Choosing an industry solution focused on the wrong business model. The chance of achieving these digital transformation outcomes is further obscured when the customer is not central to the data model. The core corporate application technology underpinning the sector’s leading ERP programs is largely based on a property-centric model – where the customer is a subordinate attribute of a property, and the property asset defines the business process and individual.  It is a challenge for any council to deliver contemporary customer-first digital transformation with a property-centric approach. To realise customer and employee-centric outcomes, councils must therefore rethink their project’s business methodology and ask themselves, “what is our primary focus here?”. This is never more important than when replacing legacy systems.

Inability to realise that a winner-take-all ERP solution is not an architectural choice. ERP is important but it is not everything. The traditional council ERP is just one important part of an overall capability that allows authorities to longitudinally manage the impacts and opportunities of change across their organisation, communities, and stakeholder ecosystems. Having chosen a sector specific ERP solution, city governments realise too late that no single technology vendor has a best-of-breed solution to achieve the desired DX outcomes. That requires a more sophisticated architectural approach.

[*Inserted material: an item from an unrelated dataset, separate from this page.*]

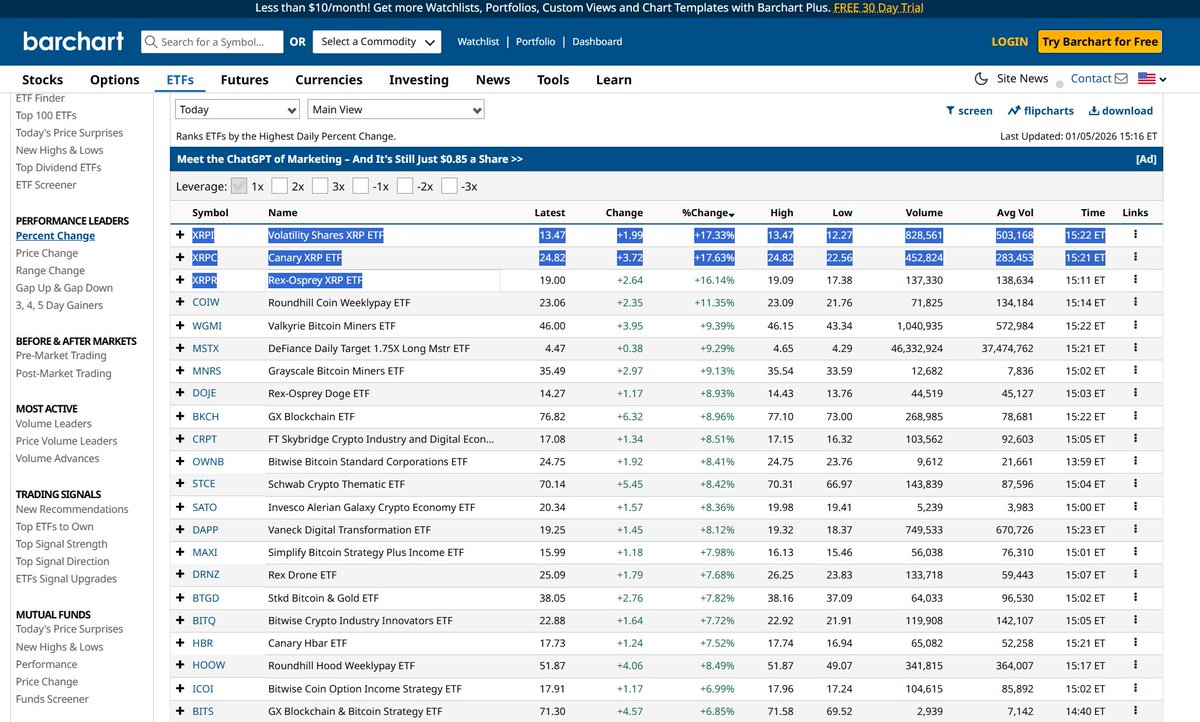Open the Links menu for XRPI row
This screenshot has height=722, width=1200.
1135,234
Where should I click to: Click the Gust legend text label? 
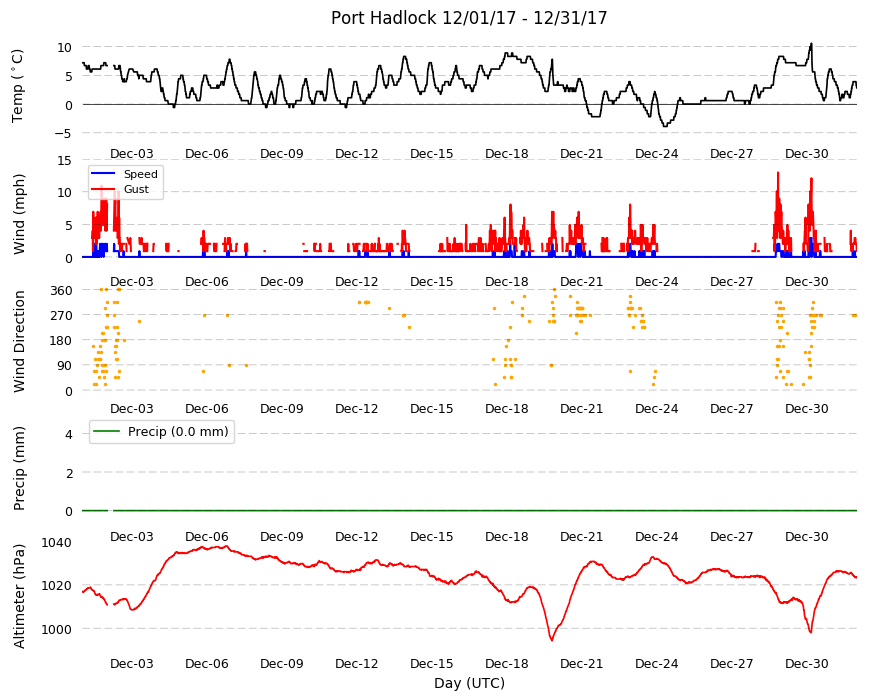point(136,189)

Failure to acknowledge there is no finish line to transformation. Like many worthwhile activities, the prize in DX is in the journey, not in the cup. While there can be an end to “project scope”, there should be no “end point” for an ERP transformation program. Only once these challenges are acknowledged and accepted, can transformation be assimilated into the organisation to ensure the council is technically capable of delivering the implicit outcome for the organisation. This could simply be defined as ‘a contemporary business approach to managing the money, the assets, the community, the customers, and the staff of regional government.’

A Better Way: Re-Architecting for Project Success

Where opportunities to meet increasing CX and EX demands arise, especially through ERP and corporate application renewal programs, successful projects in contemporary councils require a service-oriented architecture not found in contemporary or legacy ERP systems alone.

Beyond the property-centric challenges already outlined, even contemporary systems and suppliers can be among the least flexible to the changing data management requirements of many organisations which call for significantly more robust data, integration and application friendly infrastructure management environments. 

Customer centricity, data management, integration and software infrastructure capabilities must take precedent over an aging view of single-vendor dominance in the city government sector, especially in middle- and back-office functions, which are typically void of true differentiation opportunities and prone to confining organisations to technology-led and locked projects.

Rather than tendering for a single software provider or platform, contemporary city governments must ditch the old approach to procuring a winning ERP vendor and take steps to establish the following Big 5 platform capabilities (Figure 1). And then foster the contemporary workforce to support them.

The big 5 platform capabilities

For several decades now many organisations have attempted to short-circuit the city government ERP challenge. Fundamentally, technology transformation is not possible without technology change. A non-negotiable part of that change is a shift away from the psychology of brand-based procurement towards a new architectural approach which, like all businesses, is adaptable to change over a long period of time.